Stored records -
+ + + + +
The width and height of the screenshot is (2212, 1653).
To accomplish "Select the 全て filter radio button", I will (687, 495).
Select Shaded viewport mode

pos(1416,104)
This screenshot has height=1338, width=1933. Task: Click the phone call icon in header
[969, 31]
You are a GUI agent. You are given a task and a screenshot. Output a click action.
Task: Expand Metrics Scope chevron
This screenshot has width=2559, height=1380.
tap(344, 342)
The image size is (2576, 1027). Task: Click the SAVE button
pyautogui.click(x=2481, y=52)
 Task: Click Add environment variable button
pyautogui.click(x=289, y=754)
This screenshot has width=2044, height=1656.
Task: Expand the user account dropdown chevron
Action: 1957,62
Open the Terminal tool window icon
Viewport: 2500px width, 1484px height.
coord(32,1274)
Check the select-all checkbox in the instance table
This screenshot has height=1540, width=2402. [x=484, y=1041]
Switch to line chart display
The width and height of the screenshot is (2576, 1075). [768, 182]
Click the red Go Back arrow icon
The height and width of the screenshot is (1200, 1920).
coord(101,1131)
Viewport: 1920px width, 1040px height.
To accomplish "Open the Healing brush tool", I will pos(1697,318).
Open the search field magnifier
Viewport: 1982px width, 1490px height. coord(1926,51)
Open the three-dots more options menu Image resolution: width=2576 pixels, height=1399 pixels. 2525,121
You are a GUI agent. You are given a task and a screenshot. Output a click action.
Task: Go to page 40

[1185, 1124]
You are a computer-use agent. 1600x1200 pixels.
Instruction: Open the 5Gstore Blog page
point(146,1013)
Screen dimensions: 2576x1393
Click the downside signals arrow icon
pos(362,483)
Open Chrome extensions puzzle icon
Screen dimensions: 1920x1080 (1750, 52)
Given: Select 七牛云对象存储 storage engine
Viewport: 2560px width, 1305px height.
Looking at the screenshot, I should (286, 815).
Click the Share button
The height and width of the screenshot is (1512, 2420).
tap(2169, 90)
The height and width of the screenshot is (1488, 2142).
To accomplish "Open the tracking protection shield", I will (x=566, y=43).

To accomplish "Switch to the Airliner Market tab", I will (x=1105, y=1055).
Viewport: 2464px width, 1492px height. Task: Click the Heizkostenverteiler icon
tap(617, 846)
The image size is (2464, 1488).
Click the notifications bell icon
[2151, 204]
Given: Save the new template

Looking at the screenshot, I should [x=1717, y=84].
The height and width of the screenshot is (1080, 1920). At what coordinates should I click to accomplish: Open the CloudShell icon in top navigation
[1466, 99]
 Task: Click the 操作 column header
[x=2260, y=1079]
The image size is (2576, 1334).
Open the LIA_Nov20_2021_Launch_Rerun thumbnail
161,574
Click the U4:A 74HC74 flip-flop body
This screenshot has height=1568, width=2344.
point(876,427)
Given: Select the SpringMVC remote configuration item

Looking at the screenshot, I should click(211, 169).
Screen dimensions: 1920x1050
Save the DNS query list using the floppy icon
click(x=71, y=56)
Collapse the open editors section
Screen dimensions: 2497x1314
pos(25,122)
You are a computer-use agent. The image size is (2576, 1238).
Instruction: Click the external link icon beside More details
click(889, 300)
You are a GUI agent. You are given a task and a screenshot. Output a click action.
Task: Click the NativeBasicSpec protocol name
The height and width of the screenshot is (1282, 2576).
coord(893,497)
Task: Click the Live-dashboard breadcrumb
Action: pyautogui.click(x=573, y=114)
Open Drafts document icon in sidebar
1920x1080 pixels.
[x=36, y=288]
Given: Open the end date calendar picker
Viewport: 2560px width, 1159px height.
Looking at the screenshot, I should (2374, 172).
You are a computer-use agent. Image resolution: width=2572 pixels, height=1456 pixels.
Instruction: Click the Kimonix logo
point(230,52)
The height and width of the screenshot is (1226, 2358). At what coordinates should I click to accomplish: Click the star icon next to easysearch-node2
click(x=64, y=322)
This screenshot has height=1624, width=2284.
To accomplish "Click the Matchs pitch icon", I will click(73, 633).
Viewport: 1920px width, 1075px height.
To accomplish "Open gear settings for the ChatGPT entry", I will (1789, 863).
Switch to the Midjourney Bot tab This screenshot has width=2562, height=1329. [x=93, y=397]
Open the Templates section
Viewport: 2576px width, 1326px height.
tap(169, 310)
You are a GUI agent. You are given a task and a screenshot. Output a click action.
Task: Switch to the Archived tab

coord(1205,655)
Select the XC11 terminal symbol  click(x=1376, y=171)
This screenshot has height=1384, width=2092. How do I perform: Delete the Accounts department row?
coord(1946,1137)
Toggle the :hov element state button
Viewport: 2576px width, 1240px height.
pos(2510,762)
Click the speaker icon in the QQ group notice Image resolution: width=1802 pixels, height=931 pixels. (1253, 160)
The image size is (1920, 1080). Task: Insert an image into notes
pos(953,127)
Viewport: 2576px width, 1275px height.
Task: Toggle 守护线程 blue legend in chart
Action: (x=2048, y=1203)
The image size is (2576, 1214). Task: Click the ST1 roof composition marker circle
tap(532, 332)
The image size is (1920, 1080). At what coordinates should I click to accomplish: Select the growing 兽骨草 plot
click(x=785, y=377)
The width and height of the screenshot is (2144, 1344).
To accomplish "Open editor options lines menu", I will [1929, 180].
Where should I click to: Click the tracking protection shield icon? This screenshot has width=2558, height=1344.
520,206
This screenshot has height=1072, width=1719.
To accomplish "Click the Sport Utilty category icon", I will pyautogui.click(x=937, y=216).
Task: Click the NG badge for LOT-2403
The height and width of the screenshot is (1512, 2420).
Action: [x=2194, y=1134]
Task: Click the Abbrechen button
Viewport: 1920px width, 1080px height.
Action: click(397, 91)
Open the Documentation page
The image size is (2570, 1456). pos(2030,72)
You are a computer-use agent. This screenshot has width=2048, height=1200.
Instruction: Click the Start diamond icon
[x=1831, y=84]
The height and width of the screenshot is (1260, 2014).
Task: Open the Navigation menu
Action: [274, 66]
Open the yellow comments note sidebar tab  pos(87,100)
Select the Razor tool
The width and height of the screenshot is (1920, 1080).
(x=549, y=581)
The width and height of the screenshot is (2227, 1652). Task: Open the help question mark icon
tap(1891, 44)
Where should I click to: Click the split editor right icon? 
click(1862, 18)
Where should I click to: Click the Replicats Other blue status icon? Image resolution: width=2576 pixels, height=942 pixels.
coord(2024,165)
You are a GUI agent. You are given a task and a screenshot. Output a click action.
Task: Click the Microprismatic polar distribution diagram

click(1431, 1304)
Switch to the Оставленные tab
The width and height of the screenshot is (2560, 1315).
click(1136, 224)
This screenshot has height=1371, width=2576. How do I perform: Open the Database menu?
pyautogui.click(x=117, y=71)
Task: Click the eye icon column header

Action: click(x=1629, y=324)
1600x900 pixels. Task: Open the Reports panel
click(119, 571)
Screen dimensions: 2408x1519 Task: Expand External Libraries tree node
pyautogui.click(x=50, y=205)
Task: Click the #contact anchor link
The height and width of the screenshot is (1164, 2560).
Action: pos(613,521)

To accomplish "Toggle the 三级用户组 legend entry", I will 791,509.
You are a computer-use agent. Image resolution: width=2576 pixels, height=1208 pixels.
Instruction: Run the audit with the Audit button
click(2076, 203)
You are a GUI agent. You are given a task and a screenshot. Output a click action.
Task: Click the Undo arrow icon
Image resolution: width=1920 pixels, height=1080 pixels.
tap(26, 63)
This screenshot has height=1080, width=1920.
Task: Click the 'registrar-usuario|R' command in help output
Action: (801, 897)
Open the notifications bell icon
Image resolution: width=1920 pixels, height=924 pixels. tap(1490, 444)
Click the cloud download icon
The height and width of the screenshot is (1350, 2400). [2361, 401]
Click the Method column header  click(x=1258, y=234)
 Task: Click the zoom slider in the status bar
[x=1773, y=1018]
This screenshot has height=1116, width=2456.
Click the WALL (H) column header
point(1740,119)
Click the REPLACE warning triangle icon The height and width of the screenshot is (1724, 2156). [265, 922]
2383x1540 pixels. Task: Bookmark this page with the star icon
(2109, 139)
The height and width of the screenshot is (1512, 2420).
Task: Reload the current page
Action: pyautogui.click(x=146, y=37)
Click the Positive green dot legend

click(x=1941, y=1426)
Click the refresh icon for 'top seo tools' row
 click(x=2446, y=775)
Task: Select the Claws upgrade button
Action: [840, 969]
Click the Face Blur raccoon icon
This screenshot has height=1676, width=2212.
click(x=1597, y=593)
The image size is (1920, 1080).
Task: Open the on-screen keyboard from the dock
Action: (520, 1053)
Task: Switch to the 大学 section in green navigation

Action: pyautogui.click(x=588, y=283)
+ + + + +
Work to complete - Pick out and copy the lines of the entries that hold the string "will".

Output for this exercise -
To accomplish "Select the 全て filter radio button", I will (687, 495).
To accomplish "Open the Healing brush tool", I will pos(1697,318).
To accomplish "Open the tracking protection shield", I will (x=566, y=43).
To accomplish "Switch to the Airliner Market tab", I will (x=1105, y=1055).
To accomplish "Click the Matchs pitch icon", I will click(73, 633).
To accomplish "Open gear settings for the ChatGPT entry", I will (1789, 863).
To accomplish "Open editor options lines menu", I will [1929, 180].
To accomplish "Click the Sport Utilty category icon", I will pyautogui.click(x=937, y=216).
To accomplish "Toggle the 三级用户组 legend entry", I will 791,509.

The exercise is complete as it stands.